But then, hidden among the beauty of the plants, Dad hears the telltale rattle of a snake announcing its presence. The presence of danger is unavoidable.

The first order of business is to get the dogs inside. The younger of the two, Annie, hasn’t shown any restraint in recent encounters; she has attacked three javelinas as well as a porcupine. It’s better not to tempt her.

Dad yells at the dogs, using a very loud voice, commanding them to obey. “Annie!  Buddy!  Now!”

Hearing my dad’s stern voice is my first clue. It is out of character, not the normal end-of-the-day sound.

Soon, my phone rings and it’s Mom, who has now gotten involved.“Where are you? There is a snake in the green beans…

I am confused and a little sarcastic, “You want me to come look at it?!?!” Snakes are fairly common to our desert property and I am working on something that seems more important.

“We need you. Come now.”

I join the snake hunt, complete with nervous energy and raised voices. The snake is moving around and is hard to keep track of.  

“Mary, go get something long…we need to figure out where he is.”

I return a few minutes later with a twenty-foot stretch of plastic pipe, long enough to keep a safe distance while trying to rouse a snake out of hiding. Mom has a hoe. Dad has a gun. We are ready.

At the far side of the planter, I poke the bottom of the plant, trying to push the snake toward my parents. “Please don’t shoot me,“ I yell, only half joking. I am out of their sight, and the wall of green beans will not stop a bullet.

With a half-hearted laugh and a touch of exasperation, Dad snorts. “Got it.

Suddenly, the snake is on the move, unhappy with being poked and seeking safety. He crawls high into the bush, his movements shifting the leaves.

I use the pipe to lift a branch, and the snake’s crafty eyes and active forked tongue are now in plain view. Two feet off the ground, its body is wrapped around the planting rack.

Dad takes the shot, and 14102730_10154471164007943_7187211199284778346_nthe snake falls to the ground and continues to slither away.

Somehow, Dad now has the pipe and I have the hoe.

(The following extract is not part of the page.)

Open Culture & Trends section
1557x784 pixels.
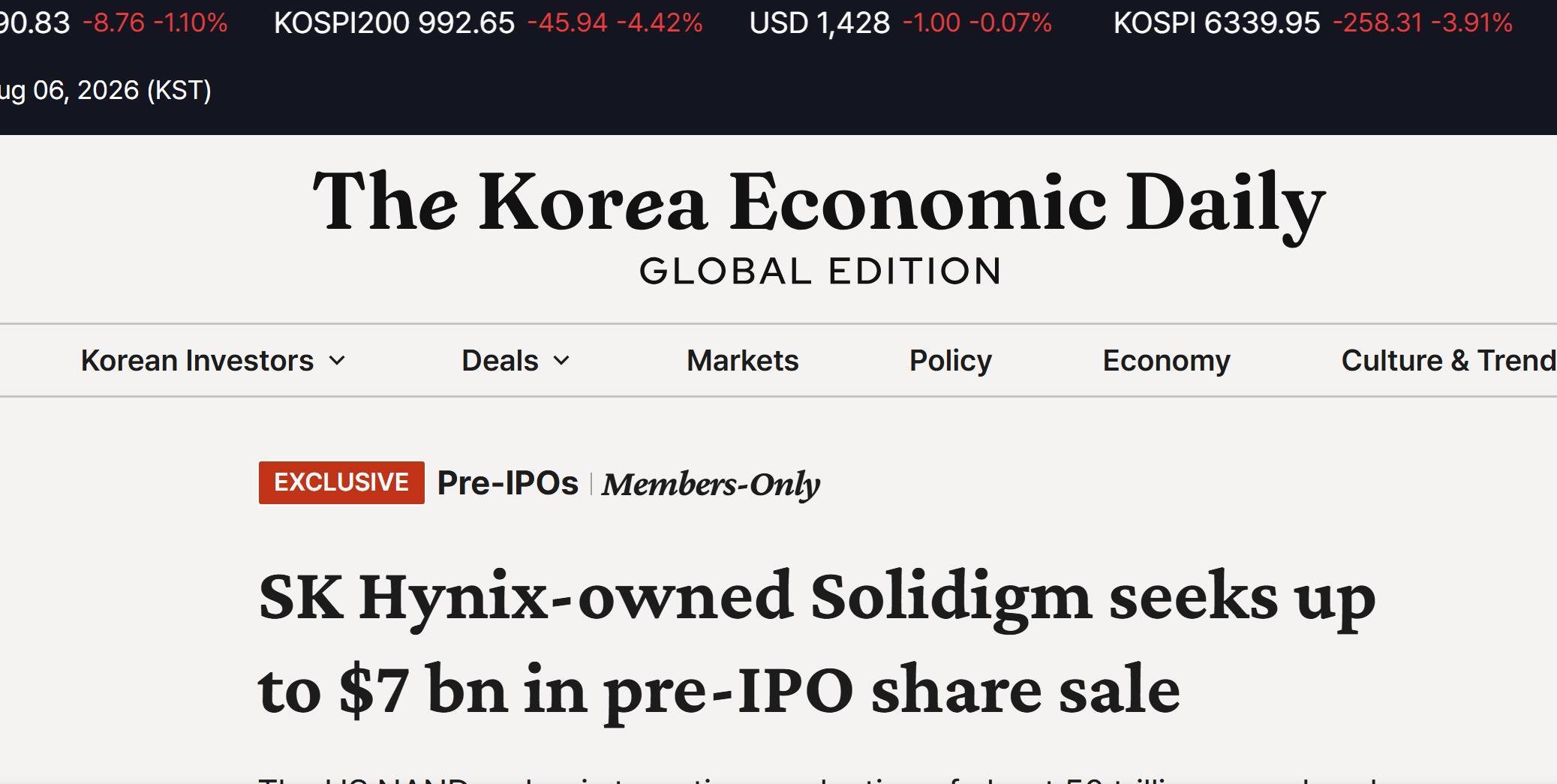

Instinctively, I move in for the final blow, separating the snake’s head from the long body now wide open in the dirt.  It takes a few whacks to ensure the job is done.

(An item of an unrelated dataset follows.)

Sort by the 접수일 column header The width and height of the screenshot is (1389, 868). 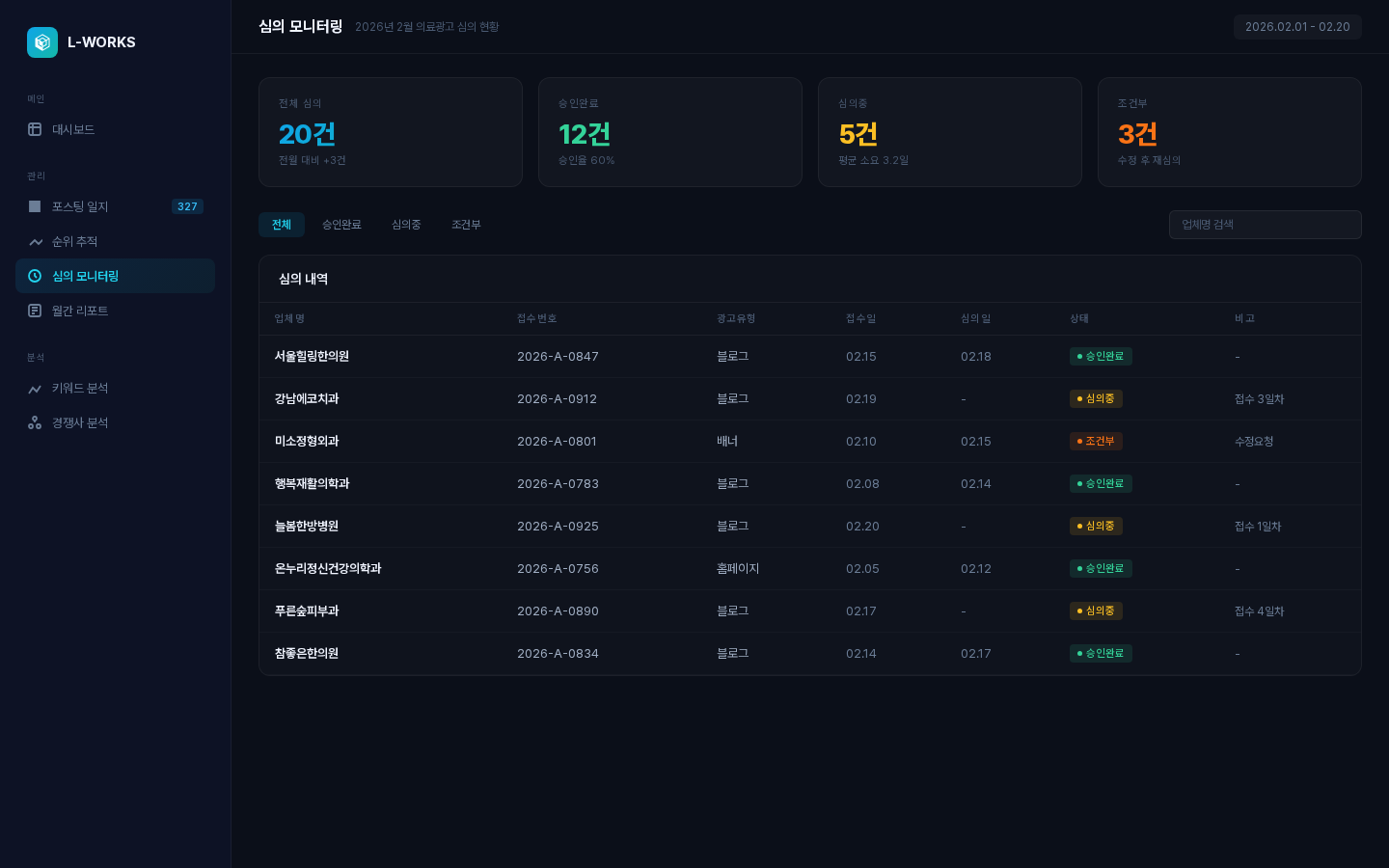tap(860, 318)
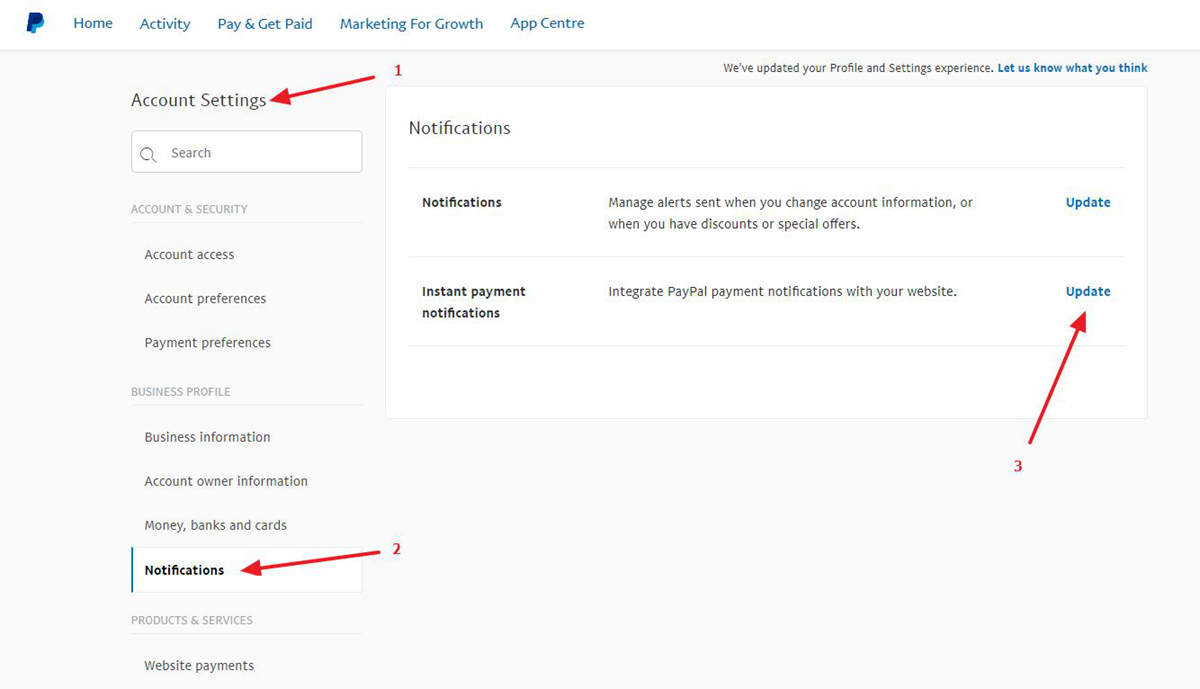Open the Home menu item
This screenshot has height=689, width=1200.
[x=93, y=23]
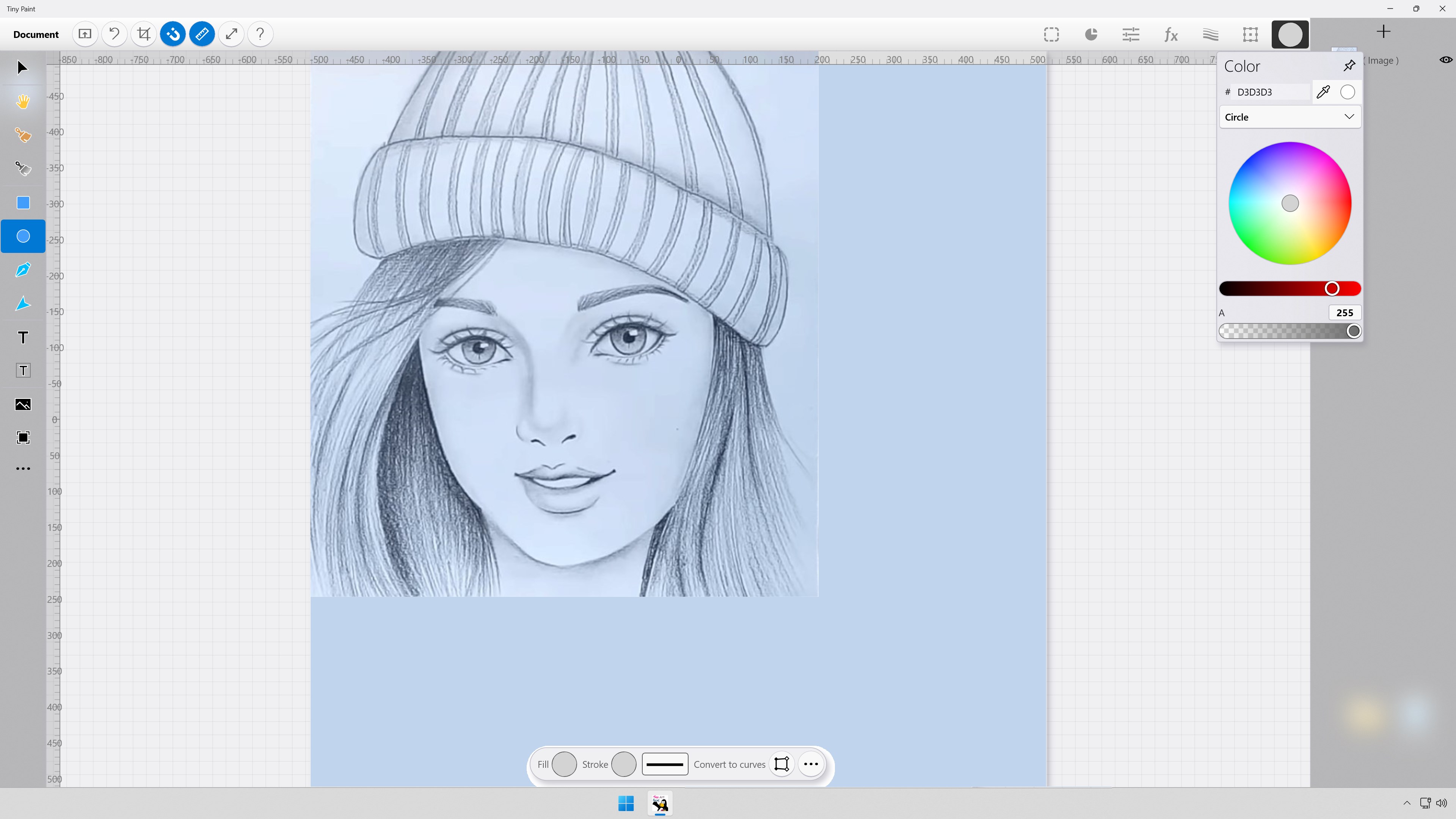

This is the first snake that I have personally killed. For most of my life, I watched this kind of activity from a distance, fearfully.

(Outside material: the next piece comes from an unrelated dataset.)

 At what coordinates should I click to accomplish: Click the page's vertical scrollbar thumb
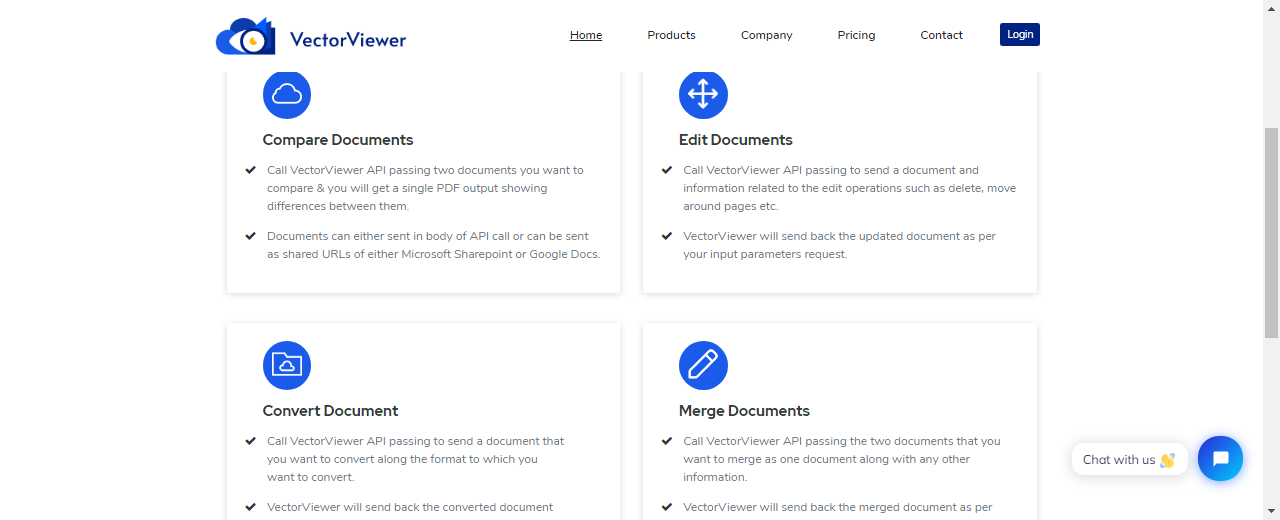pos(1271,230)
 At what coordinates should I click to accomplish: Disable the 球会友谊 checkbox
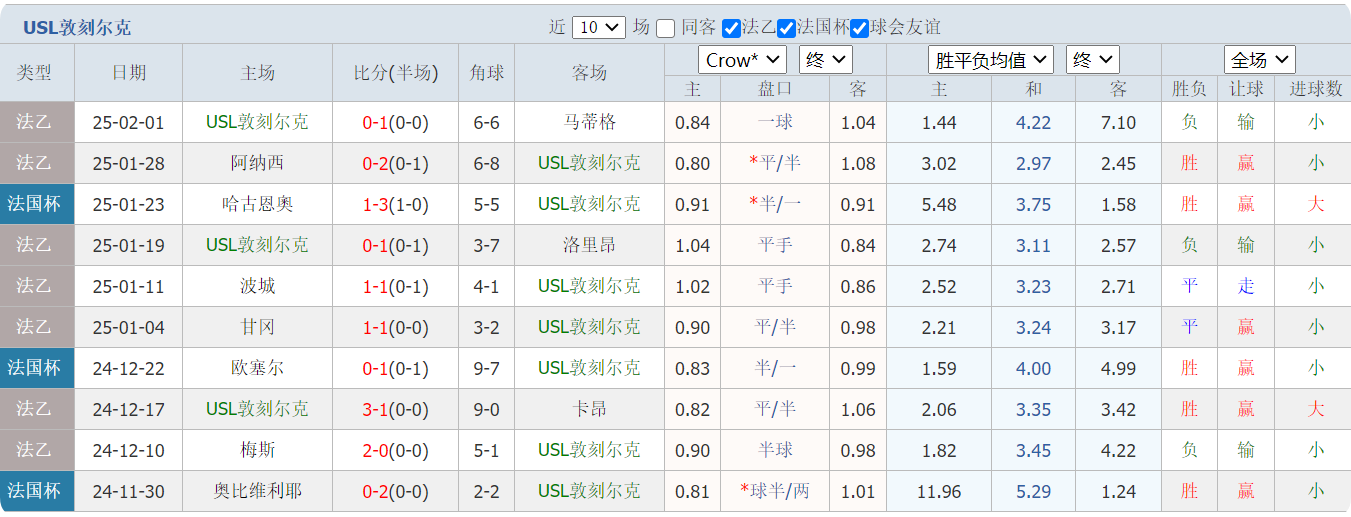[859, 28]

The body continues to writhe and slither, the mouth bites the air, still on the attack. It is terrible to watch, this snake, seemingly alive but not. I feel the crashing sensation of adrenaline and the clammy feeling of sweat, but mostly relief that it is over.

We stand together, reliving the experience and dreading being the next one to have to pick green beans. I text my boyfriend to share the experience, and true to his roots, he texts back: “I can get $10 for the rattle.  $45 if you skin the snake.

We laugh and, with another whack of the hoe, the rattle is separated. We briefly discuss the possibility of skinning it. It is a big, worthy skin. But none of us is interested in getting that involved.

The mood begins to lift and normalcy settles back in. My dad, anticipating the release of the adventure-seeking young dog, gathers up the snake carcass to bury where it won’t be discovered.

I pick up the rattle, the silvery scales electrifying my fingertips, and head toward the house. As he drives by on the golf cart, my dad jokes, “Wait, how much for the skin?!?” He is always interested in a deal.

I shake my head. “No thanks, Dad. I’m going inside.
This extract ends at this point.